LAS VEGAS STORY, THE

Jane Russell and Victor Mature in The Las Vegas Story (1952)

LAS VEGAS STORY, THE

(director: Robert Stevenson; screenwriters: Paul Jarrico/Earl Felton/Harry Essex/story by Jay Dratler; cinematographer: Harry J. Wild; editors: Frederic Knudtson/George C. Shrader; music: Leigh Harline; cast: Jane Russell (Linda Rollins), Victor Mature (Lt. Dave Andrews), Vincent Price (Lloyd Rollins), Hoagy Carmichael (Happy), Brad Dexter (Tom Hubler), Gordon Oliver (Mr. Drucker), Jay C. Flippen (Sheriff H. A. Harris), Will Wright (Mike Fogarty), Bill Welsh (Martin), Robert Wilke (Clayton), Colleen Miller (Mary), Chester Marshall (Bill); Runtime: 88; MPAA Rating: PG; producers: Robert Sparks/Howard Hughes; RKO; 1952)
“B-film gem.”

Reviewed by Dennis Schwartz

Robert Stevenson (“My Forbidden Past”) walks out a winner in this pulpish crime drama that he directed with panache. It’s mainly scripted by Paul Jarrico who received no screen credit because of his pro-communist sympathies that met with the disapproval of nutty right-wing RKO boss Howard Hughes, who decided to take on the powerful Screen Writers Guild. This prompted a civil suit by Jarrico, who later suffered from a blacklist by HUAC over his politics. Hughes lost $600,000 on this B-film gem, probably the best film he ever produced. The story was written by Jay Dratler as a means of glamorizing Las Vegas for Hughes, who later would invest heavily in some of the casinos.
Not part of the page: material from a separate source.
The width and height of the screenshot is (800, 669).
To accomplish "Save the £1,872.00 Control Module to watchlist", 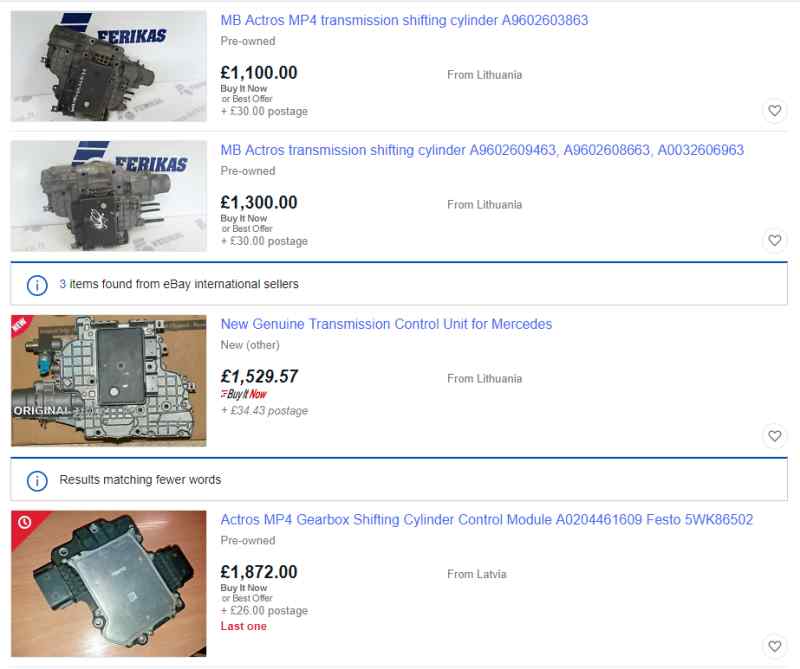I will pyautogui.click(x=774, y=646).
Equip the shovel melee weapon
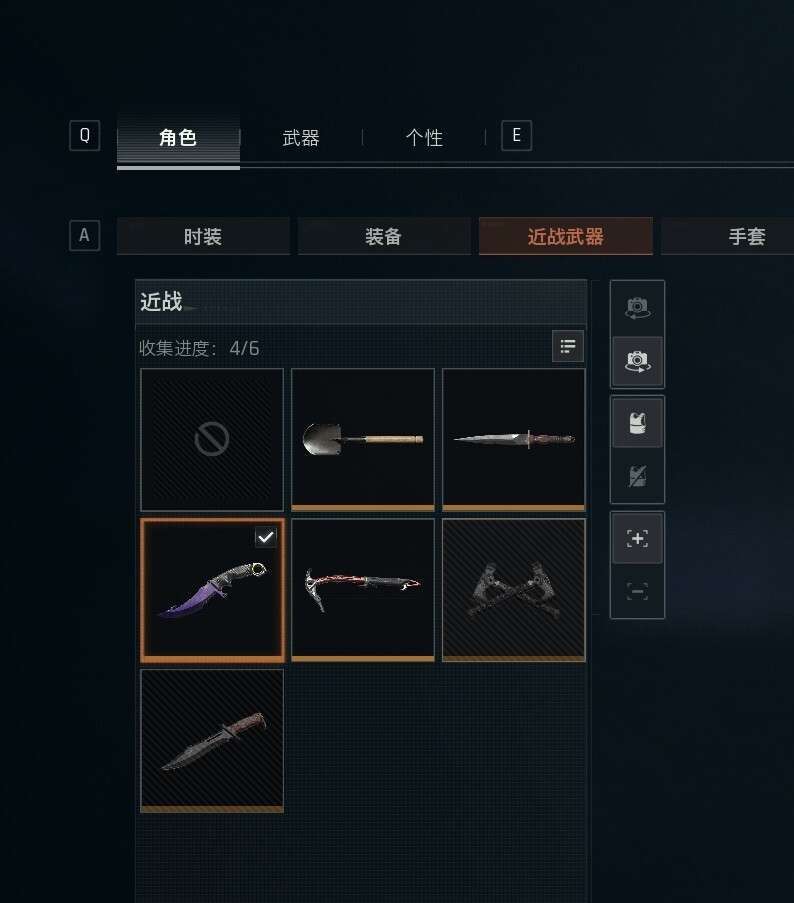The width and height of the screenshot is (794, 903). [x=363, y=439]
Wealthy but despicable investment broker Lloyd Rollins (Vincent Price) leaves Boston by train with his sexy ex-singer wife Linda (Jane Russell) and heads for a vacation in Los Angeles but decides to stop off in Las Vegas for a few days of gambling. That was Linda’s old stomping grounds where she worked as a singer in the Last Chance casino and dumped her hunky policeman boyfriend Lt. Dave Andrews (Victor Mature) when he went into the service during their wartime fling. Though reluctant to return to the Strip, hubby insists. At the Fabulous casino Lloyd requests a $100,000 credit limit from casino manager Drucker and has Linda wear a valuable diamond necklace to showoff his status. Linda knows something is up when she reads a telegram from his business associate Monty requesting he return the money because the trustees are demanding it. Later a man named Thomas Hubler (Brad Dexter), who followed them from the train, identifies himself as an insurance investigator and tells the couple he’s been asked to follow Lloyd and make sure nothing happens to the necklace.

Meantime Linda meets a sour but still lovesick Dave again, and reunites with her Last Chance piano player Happy (Hoagy Carmichael) and Mike Fogarty (Will Wright), the casino’s former gentlemanly owner who now works for the nasty new owner Mr. Clayton (Robert Wilke).

Linda takes a call that Monty has committed suicide, but the cocky Lloyd acts unconcerned when it’s relayed to him. He’s only testy that the casino manager tells him that he’s been approved for only a $10,000 credit limit because his references didn’t check out and when he quickly loses that, is asked to vacate the premises. Lloyd takes his business to the Last Chance where the owner gives him $10,000 for the necklace even though it’s worth at least $150,000. Lloyd loses again his bank roll and Clayton refuses any advances, which leads to veiled threats by Lloyd. Later that night, with Linda and Dave holed up in his house, Clayton is found knifed to death with a lemon parer and the film brilliantly changes on the dime from illicit romance to an action-packed murder mystery with Lloyd, now identified as an embezzler, as the prime suspect.

The exciting climax has for the first time a car/helicopter chase sequence on film, as Dave comes to the rescue of Linda as she’s kidnapped in a car by the crazed killer. Dave does a James Bond-like fifty-foot leap from an abandoned airplane hangar in the desert trying to save Linda when she’s grounded, proving that he still carries a torch for her. It ends with a playful Happy and a divorce-minded Linda working together again and singing a duette with lyrics such as “Keep your distance, my resistance is low,” which might explain what this appealing oddball story was all about.